LISTE DES TÂCHES
**a.** D'après l'extrait sur le scandale, pourquoi le scandale est-il le péché le plus directement opposé à la Charité envers le prochain ? Répondez en une à trois phrases.
**b.** Réécrivez l'extrait sur le scandale de « Voici le péché » jusqu'à « son bonheur éternel. » inclus, en substituant « salut éternel » à « bonheur éternel ».
**c.** Rédigez la suite de l'extrait sur le scandale à partir de sa dernière phrase.

Les vices contre la Charité 7/7
j) Le. Scandale.
Voici le péché le plus directement opposé à la Charité envers le prochain. Celle-ci en effet commande d'aimer l'homme tout, entier, mais surtout ce qu'il y a de meilleur en lui, son âme spirituelle, et de lui faire du bien jusqu'à lui procurer son bonheur éternel.
Or, le scandale (étymologiquement: objet qui provoque une chute, la chute dans le péché) s'attaque justement à l'âme; il lui fait du mal jusqu'à l'entraîner si possible à son malheur éternel: la damnation. C'est donc une faute marquée d'une double culpabilité: celle : l'acte personnel commis, et celle de l'acte provoqué chez autrui. Au scandaleux, le Souverain Juge ne demandera pas seulement :
« Qu'as-tu fait? » mais de plus : « Qu'as-tu fait de ton frère « ?
Il y a le scandale actif, direct ou indirect, et le scandale passif. Actif, direct ou volontaire : le commandement, le conseil, la suggestion, la pression physique ou morale qui incitent le prochain à commettre une action coupable.

DONNÉES RECUEILLIES

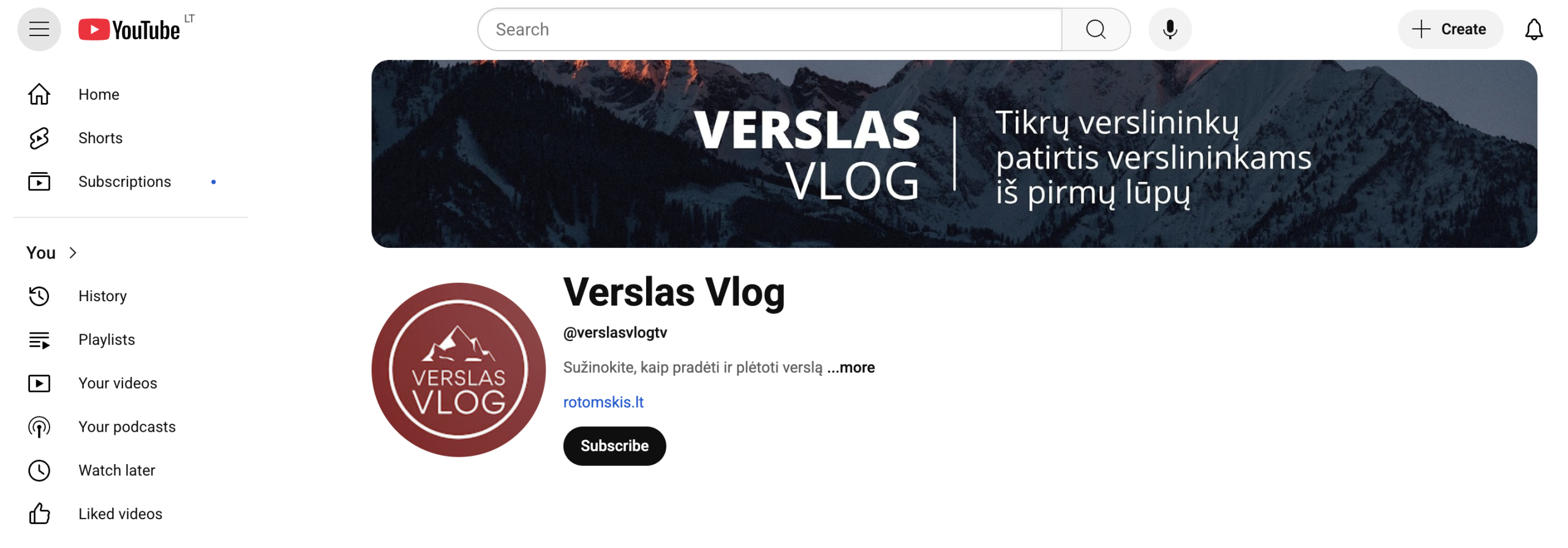
Task: Open the hamburger guide menu
Action: click(x=39, y=29)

RÉPONSES
**a.** La Charité commande d'aimer l'homme tout entier, surtout son âme spirituelle, et de lui faire du bien jusqu'à lui procurer son bonheur éternel. Le scandale, au contraire, s'attaque justement à l'âme et lui fait du mal jusqu'à l'entraîner si possible à la damnation.

**b.**
Voici le péché le plus directement opposé à la Charité envers le prochain. Celle-ci en effet commande d'aimer l'homme tout, entier, mais surtout ce qu'il y a de meilleur en lui, son âme spirituelle, et de lui faire du bien jusqu'à lui procurer son salut éternel.

**c.**
Indirect ou involontaire: l'attitude dont l'influence ou l'exemple, sans intention formelle de son auteur, mais en fait inévitablement, provoque chez quelque témoin le désir de pécher.
C'est, somme toute, l'homme qui, délibérément ou non, se fait tentateur vis-à-vis de ses semblables.
Scandale passif, l'action coupable qui résulte du scandale actif, sinon exclusivement, du moins comme de l'une de ses causes, d'une occasion qui l'a favorisée.
Point n'est nécessaire d'ailleurs pour qu'il y ait scandale, que « le passif » reproduise exactement le geste de « l'actif ». Le scandale ne se réduit pas au mauvais exemple: le péché du scandalisé fût-il d'une tout autre nature que le péché du scandaleux, il suffit qu'il y ait en eux une relation de cause à effet. Ainsi la vue d'un vol, si elle ne donne pas envie de voler, déclenche médisance, aversion, etc …
Il va sans dire que le scandale actif peut exister sans le scandale passif. Les martyrs sont violemment poussés à l'apostasie ou à quelqu'autre crime; mais loin de céder, ils résistent victorieusement, et plus la tentation est effroyable plus leur triomphe est éclatant. .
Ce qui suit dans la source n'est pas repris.